• **Dados de origem**:
*****

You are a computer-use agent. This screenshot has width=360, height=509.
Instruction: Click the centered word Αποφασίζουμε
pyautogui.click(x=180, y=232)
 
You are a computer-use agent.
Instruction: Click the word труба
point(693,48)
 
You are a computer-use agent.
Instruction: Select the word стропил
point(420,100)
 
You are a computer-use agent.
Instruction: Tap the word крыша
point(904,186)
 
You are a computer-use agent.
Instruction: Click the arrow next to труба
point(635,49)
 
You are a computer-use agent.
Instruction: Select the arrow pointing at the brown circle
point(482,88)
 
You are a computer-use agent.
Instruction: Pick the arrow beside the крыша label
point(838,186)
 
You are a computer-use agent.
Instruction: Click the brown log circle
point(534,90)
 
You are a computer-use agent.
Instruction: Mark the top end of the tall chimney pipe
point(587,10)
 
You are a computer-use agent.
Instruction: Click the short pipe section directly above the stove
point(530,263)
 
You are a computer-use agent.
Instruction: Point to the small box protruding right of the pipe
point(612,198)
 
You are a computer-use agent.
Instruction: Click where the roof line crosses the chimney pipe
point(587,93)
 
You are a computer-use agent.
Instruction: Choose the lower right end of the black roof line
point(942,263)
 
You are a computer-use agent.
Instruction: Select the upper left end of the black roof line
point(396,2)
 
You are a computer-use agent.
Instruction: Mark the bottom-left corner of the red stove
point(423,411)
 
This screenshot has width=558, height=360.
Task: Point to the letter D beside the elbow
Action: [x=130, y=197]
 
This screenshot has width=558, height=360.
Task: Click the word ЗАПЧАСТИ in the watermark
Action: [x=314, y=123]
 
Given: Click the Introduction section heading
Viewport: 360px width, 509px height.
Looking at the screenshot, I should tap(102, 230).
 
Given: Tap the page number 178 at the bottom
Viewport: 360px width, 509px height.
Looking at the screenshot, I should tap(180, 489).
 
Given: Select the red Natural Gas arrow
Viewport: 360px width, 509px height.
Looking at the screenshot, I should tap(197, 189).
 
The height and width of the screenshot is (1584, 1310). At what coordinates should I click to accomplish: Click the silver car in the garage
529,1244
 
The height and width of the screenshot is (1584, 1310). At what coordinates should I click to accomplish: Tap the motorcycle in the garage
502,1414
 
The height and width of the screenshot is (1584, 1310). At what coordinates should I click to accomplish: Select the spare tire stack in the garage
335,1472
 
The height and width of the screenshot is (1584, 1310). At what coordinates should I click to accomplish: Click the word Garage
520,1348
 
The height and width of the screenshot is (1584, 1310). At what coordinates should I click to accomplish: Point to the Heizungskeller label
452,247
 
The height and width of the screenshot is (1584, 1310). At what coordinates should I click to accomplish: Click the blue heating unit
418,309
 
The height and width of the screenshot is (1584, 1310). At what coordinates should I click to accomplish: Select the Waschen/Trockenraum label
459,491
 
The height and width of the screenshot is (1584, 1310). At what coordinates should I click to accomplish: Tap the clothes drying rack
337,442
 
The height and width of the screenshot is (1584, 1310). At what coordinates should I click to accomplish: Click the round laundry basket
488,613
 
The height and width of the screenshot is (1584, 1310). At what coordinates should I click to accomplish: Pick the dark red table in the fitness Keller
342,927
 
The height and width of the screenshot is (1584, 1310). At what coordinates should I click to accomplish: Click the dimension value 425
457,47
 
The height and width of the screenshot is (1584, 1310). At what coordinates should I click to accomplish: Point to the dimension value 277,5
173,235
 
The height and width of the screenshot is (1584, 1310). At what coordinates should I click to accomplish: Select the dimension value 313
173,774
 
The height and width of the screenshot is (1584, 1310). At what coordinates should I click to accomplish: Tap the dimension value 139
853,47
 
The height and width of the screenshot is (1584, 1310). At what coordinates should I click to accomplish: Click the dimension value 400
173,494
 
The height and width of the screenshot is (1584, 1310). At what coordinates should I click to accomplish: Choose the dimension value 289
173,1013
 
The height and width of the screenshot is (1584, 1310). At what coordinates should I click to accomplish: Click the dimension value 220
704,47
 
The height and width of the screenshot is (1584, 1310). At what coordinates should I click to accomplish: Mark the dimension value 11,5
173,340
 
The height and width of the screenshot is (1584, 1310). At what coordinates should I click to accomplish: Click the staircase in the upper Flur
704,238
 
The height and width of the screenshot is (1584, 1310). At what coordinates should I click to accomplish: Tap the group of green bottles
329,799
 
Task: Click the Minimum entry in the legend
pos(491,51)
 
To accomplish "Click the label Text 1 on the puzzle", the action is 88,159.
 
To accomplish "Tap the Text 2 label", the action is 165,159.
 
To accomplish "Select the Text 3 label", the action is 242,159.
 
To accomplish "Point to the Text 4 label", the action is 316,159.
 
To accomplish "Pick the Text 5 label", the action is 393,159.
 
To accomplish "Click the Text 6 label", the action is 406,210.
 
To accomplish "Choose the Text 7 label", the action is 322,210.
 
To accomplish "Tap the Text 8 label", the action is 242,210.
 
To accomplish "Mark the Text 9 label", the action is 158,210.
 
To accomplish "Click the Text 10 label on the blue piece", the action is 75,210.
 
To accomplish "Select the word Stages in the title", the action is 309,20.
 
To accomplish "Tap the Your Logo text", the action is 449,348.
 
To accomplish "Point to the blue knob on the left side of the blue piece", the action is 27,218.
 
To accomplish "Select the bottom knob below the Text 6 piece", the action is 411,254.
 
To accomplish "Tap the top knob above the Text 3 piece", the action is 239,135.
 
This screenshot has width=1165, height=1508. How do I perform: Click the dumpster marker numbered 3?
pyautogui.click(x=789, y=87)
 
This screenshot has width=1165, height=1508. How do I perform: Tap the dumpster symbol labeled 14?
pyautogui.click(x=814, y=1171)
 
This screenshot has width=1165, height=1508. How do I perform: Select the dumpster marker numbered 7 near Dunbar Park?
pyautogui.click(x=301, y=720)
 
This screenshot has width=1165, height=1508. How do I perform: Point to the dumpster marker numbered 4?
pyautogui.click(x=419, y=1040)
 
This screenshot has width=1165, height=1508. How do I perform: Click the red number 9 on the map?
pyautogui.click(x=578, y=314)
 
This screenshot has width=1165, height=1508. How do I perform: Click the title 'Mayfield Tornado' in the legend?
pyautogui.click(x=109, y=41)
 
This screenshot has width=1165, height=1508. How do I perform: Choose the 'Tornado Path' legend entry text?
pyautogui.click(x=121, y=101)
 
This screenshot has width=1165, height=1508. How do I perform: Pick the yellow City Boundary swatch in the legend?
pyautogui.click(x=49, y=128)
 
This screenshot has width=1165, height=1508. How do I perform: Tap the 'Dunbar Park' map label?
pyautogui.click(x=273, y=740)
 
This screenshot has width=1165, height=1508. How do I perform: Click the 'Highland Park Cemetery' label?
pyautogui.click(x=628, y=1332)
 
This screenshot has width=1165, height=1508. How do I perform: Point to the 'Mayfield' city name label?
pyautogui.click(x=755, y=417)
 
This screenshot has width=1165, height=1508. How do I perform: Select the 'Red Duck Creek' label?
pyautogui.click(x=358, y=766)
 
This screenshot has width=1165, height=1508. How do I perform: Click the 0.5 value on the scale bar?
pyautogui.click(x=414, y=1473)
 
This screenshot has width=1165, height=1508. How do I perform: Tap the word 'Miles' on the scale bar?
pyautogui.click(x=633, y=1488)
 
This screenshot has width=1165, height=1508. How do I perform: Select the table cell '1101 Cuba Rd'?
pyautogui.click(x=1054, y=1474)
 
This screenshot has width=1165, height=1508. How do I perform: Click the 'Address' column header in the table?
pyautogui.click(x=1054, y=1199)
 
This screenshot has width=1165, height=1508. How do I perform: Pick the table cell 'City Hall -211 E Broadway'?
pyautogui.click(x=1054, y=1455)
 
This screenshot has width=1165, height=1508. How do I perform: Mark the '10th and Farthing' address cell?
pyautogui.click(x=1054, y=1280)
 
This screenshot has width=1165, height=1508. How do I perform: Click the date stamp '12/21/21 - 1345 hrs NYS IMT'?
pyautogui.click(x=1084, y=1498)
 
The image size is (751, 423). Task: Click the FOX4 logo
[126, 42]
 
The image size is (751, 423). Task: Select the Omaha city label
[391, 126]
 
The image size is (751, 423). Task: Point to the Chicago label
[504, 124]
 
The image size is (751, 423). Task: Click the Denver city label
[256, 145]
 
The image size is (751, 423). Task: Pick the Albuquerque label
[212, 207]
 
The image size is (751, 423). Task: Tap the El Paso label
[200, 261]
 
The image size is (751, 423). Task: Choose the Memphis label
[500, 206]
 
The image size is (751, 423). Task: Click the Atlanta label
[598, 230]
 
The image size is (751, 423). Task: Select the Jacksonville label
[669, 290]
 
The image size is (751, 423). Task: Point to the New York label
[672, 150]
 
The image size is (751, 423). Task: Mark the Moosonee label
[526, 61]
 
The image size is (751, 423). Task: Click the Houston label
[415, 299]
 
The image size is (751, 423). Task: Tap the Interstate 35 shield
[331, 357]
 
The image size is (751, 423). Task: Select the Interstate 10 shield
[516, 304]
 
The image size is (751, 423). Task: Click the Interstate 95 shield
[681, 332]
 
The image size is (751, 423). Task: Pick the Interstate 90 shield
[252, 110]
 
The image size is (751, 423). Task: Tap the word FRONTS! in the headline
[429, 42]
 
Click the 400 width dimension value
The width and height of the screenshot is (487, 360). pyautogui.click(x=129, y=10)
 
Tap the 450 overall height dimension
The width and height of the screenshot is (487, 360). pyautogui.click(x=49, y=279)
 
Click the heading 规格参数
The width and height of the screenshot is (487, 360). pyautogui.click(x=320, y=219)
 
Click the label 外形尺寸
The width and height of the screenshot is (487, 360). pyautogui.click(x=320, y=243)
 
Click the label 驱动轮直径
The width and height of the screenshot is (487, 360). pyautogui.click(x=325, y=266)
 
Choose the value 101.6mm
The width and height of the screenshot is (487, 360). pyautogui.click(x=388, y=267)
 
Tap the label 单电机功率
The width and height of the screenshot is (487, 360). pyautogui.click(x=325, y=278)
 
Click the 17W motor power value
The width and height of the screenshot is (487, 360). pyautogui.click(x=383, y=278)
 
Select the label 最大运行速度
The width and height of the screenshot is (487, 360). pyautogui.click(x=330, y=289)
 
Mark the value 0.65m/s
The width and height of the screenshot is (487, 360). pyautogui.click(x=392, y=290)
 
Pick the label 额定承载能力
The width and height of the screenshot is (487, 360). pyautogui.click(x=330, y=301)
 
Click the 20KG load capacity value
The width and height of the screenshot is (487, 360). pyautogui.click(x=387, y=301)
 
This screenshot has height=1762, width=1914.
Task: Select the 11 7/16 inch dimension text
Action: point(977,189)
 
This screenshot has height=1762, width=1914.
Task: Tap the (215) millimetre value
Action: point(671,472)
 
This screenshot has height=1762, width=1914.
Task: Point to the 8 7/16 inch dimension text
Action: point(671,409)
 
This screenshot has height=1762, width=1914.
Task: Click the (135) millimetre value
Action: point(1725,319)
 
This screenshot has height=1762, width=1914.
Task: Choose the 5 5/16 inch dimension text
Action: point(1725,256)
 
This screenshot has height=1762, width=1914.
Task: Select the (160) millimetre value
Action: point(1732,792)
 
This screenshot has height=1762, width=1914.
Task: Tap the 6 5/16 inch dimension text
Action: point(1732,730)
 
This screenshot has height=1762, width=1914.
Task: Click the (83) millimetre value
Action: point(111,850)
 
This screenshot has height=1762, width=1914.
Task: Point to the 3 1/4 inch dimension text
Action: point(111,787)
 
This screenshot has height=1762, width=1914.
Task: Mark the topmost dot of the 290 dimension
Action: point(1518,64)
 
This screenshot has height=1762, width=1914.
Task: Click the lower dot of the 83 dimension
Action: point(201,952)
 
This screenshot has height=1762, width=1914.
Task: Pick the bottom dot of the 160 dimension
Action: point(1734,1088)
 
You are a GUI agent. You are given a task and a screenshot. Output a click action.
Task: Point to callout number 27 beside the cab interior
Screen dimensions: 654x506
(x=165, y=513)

*****

Redimensione as coordenadas x e y das respostas em tudo o que vai da linha dos dados que contém "Click the label 外形尺寸" até a linha que contém "360). pyautogui.click(x=383, y=278)", incluindo ambas. Multiplique-as por 1,75 e arredonde para inteiros, com metades para cima. Reproduza essas linhas com todo o seu texto e deixe os demais números como estão.

Click the label 外形尺寸
The width and height of the screenshot is (487, 360). pyautogui.click(x=560, y=425)
 
Click the label 驱动轮直径
The width and height of the screenshot is (487, 360). pyautogui.click(x=569, y=466)
 
Choose the value 101.6mm
The width and height of the screenshot is (487, 360). pyautogui.click(x=679, y=467)
 
Tap the label 单电机功率
The width and height of the screenshot is (487, 360). pyautogui.click(x=569, y=487)
 
Click the 17W motor power value
The width and height of the screenshot is (487, 360). pyautogui.click(x=670, y=487)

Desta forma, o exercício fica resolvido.